まずは、以下のように Spring Initializr でプロジェクトを作成します。

spring-initializr-version-catalog
Spring Initializr

下記のリンクからも生成できます。

https://start.spring.io/#!type=gradle-project-kotlin&language=kotlin&platformVersion=3.2.5&packaging=jar&jvmVersion=17&groupId=com.example&artifactId=sample-of-spring-boot-version-catalog&name=sample-of-spring-boot-version-catalog&description=Demo project for Spring Boot Version Catalog&packageName=com.example.sample-of-spring-boot-version-catalog&dependencies=web

先述記述したように、./gradle/libs.versions.toml を作成します。
build.gradle.kts に記述した場合は、手動で kotlin-jvm と kotlin-plugin-spring の箇所を更新させる必要があります。
一方で、version catalog の場合は versons に記載した kotlin のバージョンを更新するだけで済みます。
このように version catalog によって、同期させるバージョンの管理が楽になります。
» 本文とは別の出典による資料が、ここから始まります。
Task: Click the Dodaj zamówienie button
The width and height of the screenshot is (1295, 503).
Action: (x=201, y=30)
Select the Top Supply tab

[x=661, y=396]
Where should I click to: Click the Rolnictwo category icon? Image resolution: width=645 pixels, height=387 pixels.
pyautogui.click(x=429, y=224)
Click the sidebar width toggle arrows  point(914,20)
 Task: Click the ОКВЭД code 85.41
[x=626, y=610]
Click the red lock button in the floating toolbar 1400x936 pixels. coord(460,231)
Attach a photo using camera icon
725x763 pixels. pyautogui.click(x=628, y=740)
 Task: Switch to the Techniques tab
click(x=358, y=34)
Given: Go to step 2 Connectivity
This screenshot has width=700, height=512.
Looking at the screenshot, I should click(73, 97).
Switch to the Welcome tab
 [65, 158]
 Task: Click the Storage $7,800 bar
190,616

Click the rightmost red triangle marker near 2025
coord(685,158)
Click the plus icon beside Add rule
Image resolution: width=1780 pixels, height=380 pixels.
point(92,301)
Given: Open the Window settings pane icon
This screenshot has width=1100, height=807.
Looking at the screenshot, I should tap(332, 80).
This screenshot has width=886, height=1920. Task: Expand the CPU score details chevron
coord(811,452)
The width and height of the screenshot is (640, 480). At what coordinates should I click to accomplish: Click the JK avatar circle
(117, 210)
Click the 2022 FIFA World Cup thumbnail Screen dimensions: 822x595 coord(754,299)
./gradle/libs.versions.toml
[versions]
kotlin = "1.9.22"
spring-boot-version = "3.2.5"
spring-boot-management = "1.1.4"

[libraries]
spring-boot-starter-web = { module = "org.springframework.boot:spring-boot-starter-web" }
spring-boot-starter-test = { module = "org.springframework.boot:spring-boot-starter-test" }
jackson-module-kotlin = { module = "com.fasterxml.jackson.module:jackson-module-kotlin" }
kotlin-reflect = { module = "org.jetbrains.kotlin:kotlin-reflect" }

[plugins]
kotlin-jvm = { id = "org.jetbrains.kotlin.jvm", version.ref = "kotlin" }
kotlin-plugin-spring = { id = "org.jetbrains.kotlin.plugin.spring", version.ref = "kotlin" }
spring-boot = { id = "org.springframework.boot", version.ref = "spring-boot-version" }
spring-dependencymanager = { id = "io.spring.dependency-management", version.ref = "spring-boot-management" }

build.gradle.kts でこれらを参照するように記述します。

build.gradle.kts
plugins {
  alias(libs.plugins.spring.boot)
  alias(libs.plugins.spring.dependencymanager)
  alias(libs.plugins.kotlin.jvm)
  alias(libs.plugins.kotlin.plugin.spring)
}

dependencies {
  implementation(libs.spring.boot.starter.web)
  implementation(libs.jackson.module.kotlin)
  implementation(libs.kotlin.reflect)
  testImplementation(libs.spring.boot.starter.test)
}

gradle を読み込んで、build が通ったら完了です。